Oui certes, il y a chez nous beaucoup d’esprits forts, corrompus par le spectacle de nos révolutions incessantes, qui en sont venus à se faire des destinées d’un grand peuple comme le nôtre l’idée immorale que les Romains de la décadence pouvaient se former des révolutions de palais qui élevaient ou renversaient leurs maîtres éphémères. Il y a en France un grand nombre d’hommes honnêtes et éclairés, mais profondément sceptiques, qui s’imaginent que l’établissement de tel ou tel régime politique est une affaire de hasard et d’arbitraire, une espèce de loterie où l’on peut risquer indifféremment sur une carte ou sur une autre l’avenir du pays que l’on gouverne.

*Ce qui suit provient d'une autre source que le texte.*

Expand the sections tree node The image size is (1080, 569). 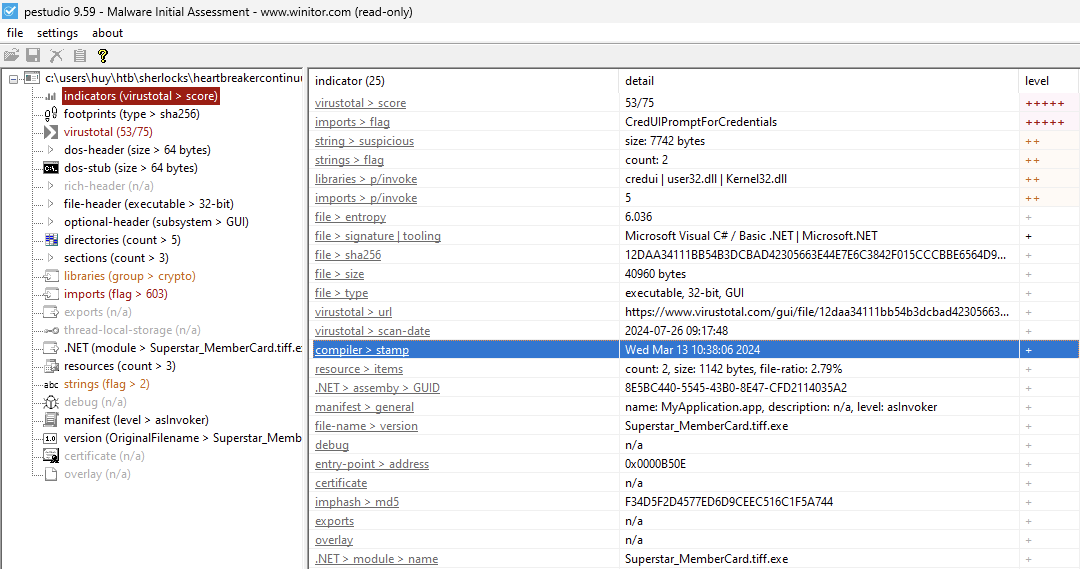51,258
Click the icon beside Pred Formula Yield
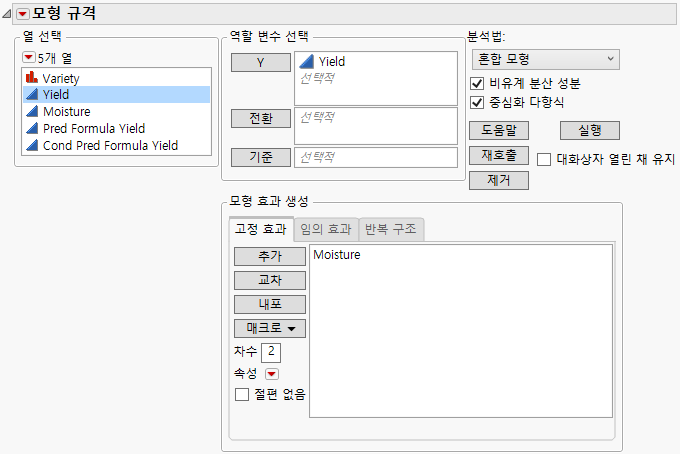680x454 pixels. click(x=31, y=128)
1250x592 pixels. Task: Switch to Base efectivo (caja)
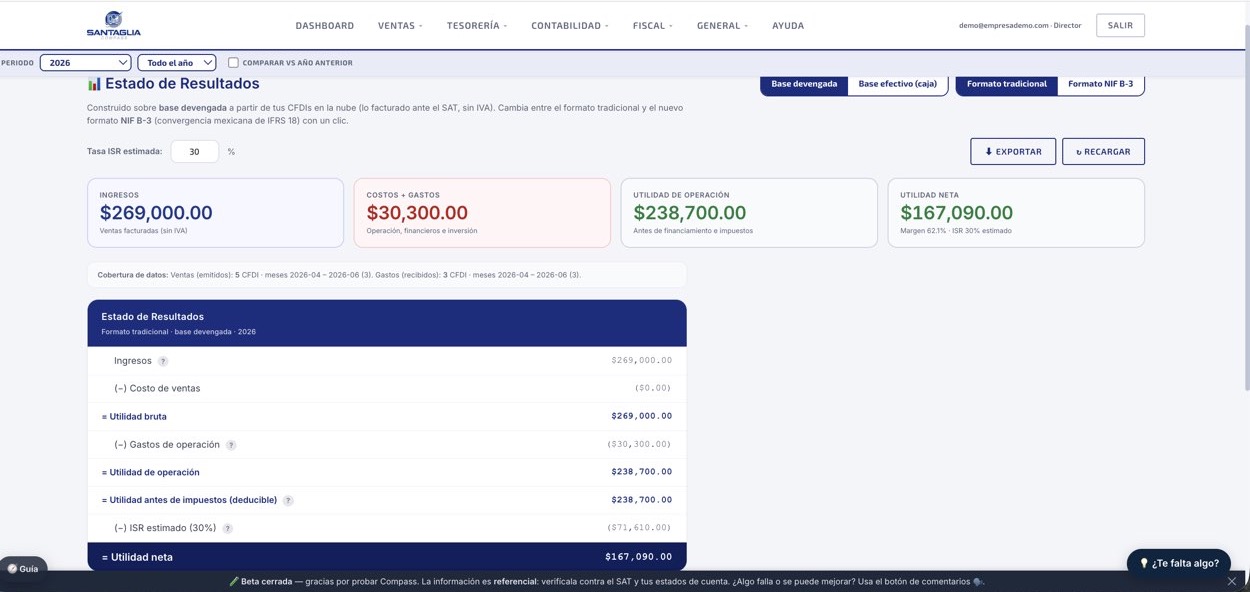pos(897,84)
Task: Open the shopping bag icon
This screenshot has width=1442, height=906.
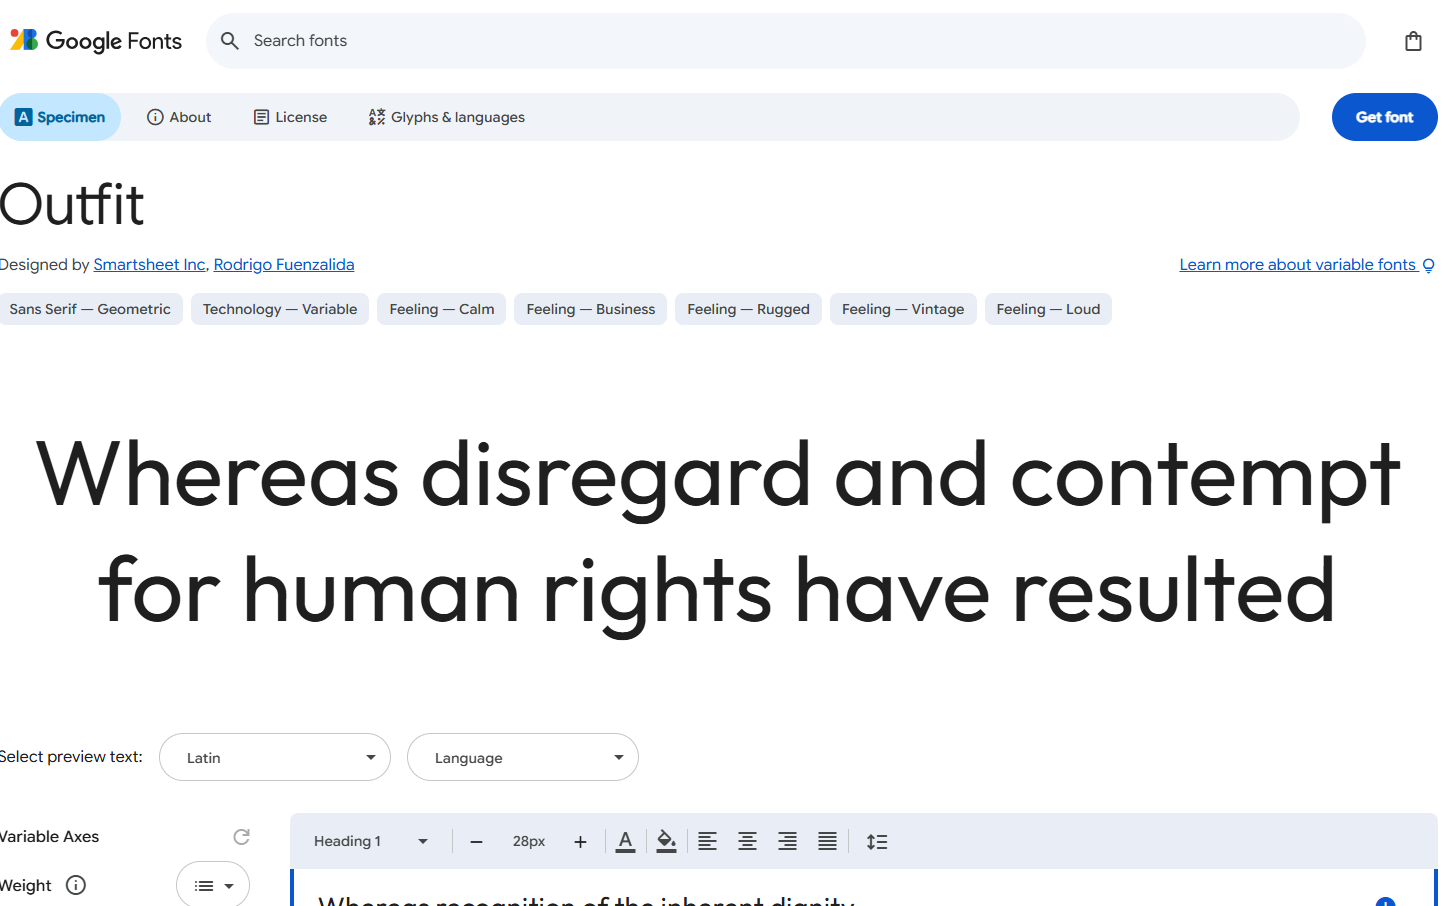Action: pyautogui.click(x=1413, y=41)
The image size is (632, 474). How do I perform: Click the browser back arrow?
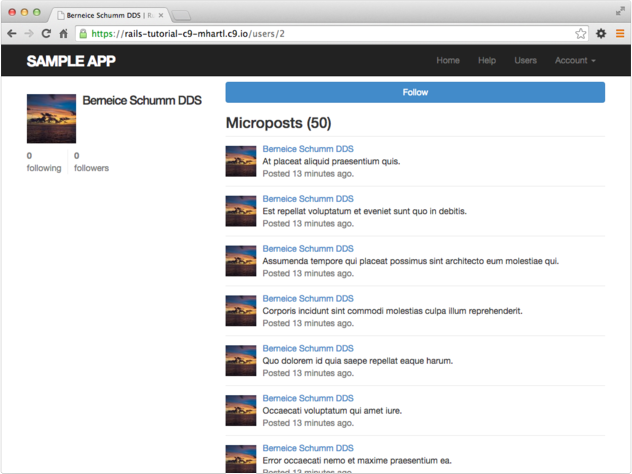pos(11,33)

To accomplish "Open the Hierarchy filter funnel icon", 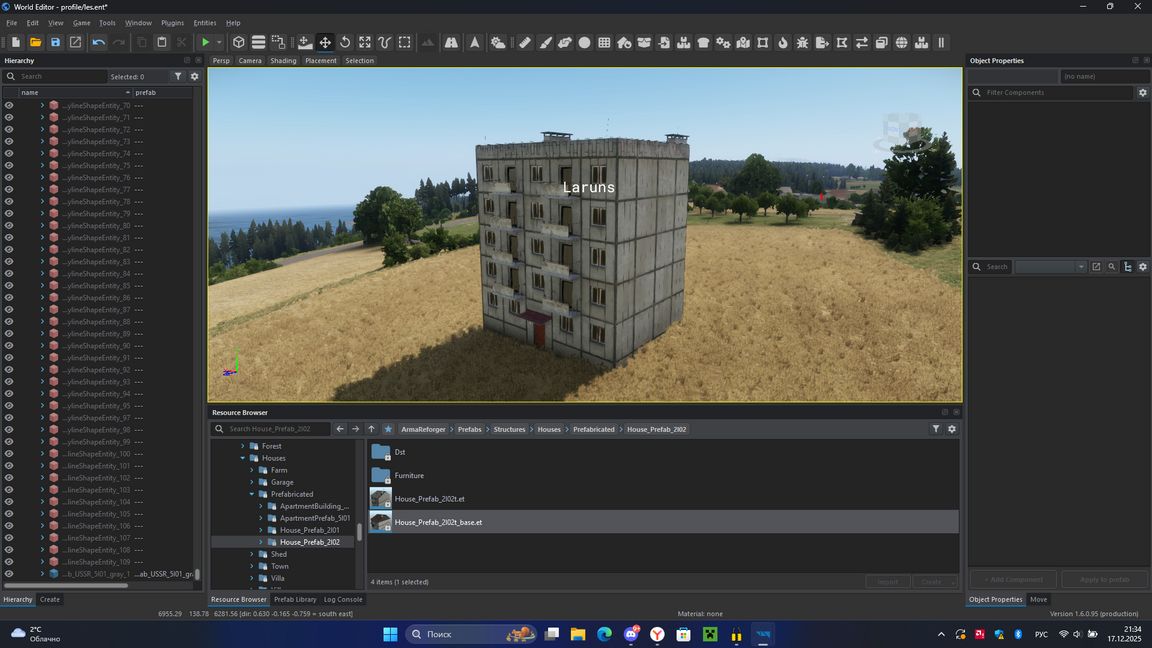I will [178, 76].

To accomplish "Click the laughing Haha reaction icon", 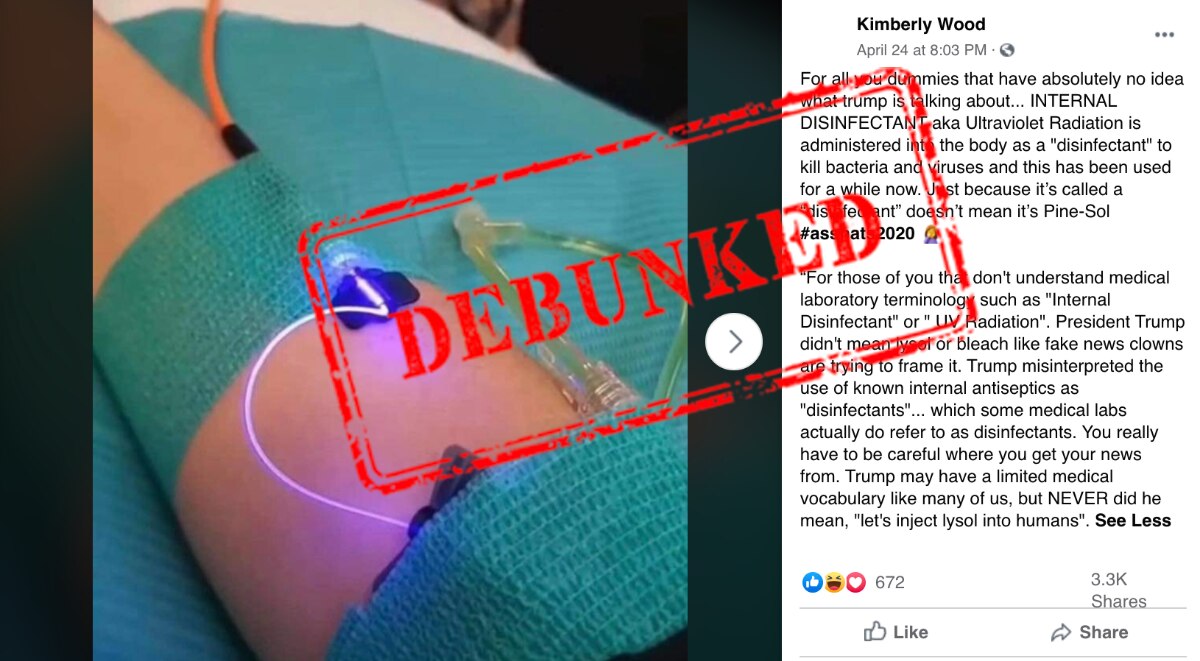I will tap(833, 582).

Ils pensent qu’on peut affubler indifféremment une nation d’une république ou d’une monarchie, d’une royauté constitutionnelle ou d’une dictature militaire, comme on fait endosser divers costumes à un figurant de théâtre, et que les gouvernemens eux-mêmes font l’opinion publique, par laquelle ils feignent de se laisser guider. Ces hommes-là considèrent l’histoire comme une série de coups de force, d’escamotages heureux et de travestissemens improvisés ; mais, Dieu merci, l’histoire n’est pas encore aussi immorale : elle a encore des lois certaines, une logique inexorable, une philosophie, une justice ; Les gouvernemens qui s’improvisent au mépris de la raison et de la morale de l’histoire ne fournissent jamais une bien longue carrière. Ils tombent comme ils se sont élevés, frappés dès leur naissance d’une condamnation qui s’exécute tôt ou tard, mais à laquelle ils n’échappent jamais. Les seuls gouvernemens qui durent sont ceux qui se fondent sur les besoins d’un pays, sur les intérêts communs des classes, sur l’apaisement des partis, et qui ne débutent pas avec violence, mais avec réflexion et maturité. Tels sont les caractères de la république conservatrice, et c’est pour cela qu’en dépit des railleries de nos hommes d’esprit, des répugnances de nos hommes timides, des ambitions turbulentes de nos hommes de parti, sa politique simple et loyale finira par prévaloir.


ERNEST DUVERGIER DE HAURANNE.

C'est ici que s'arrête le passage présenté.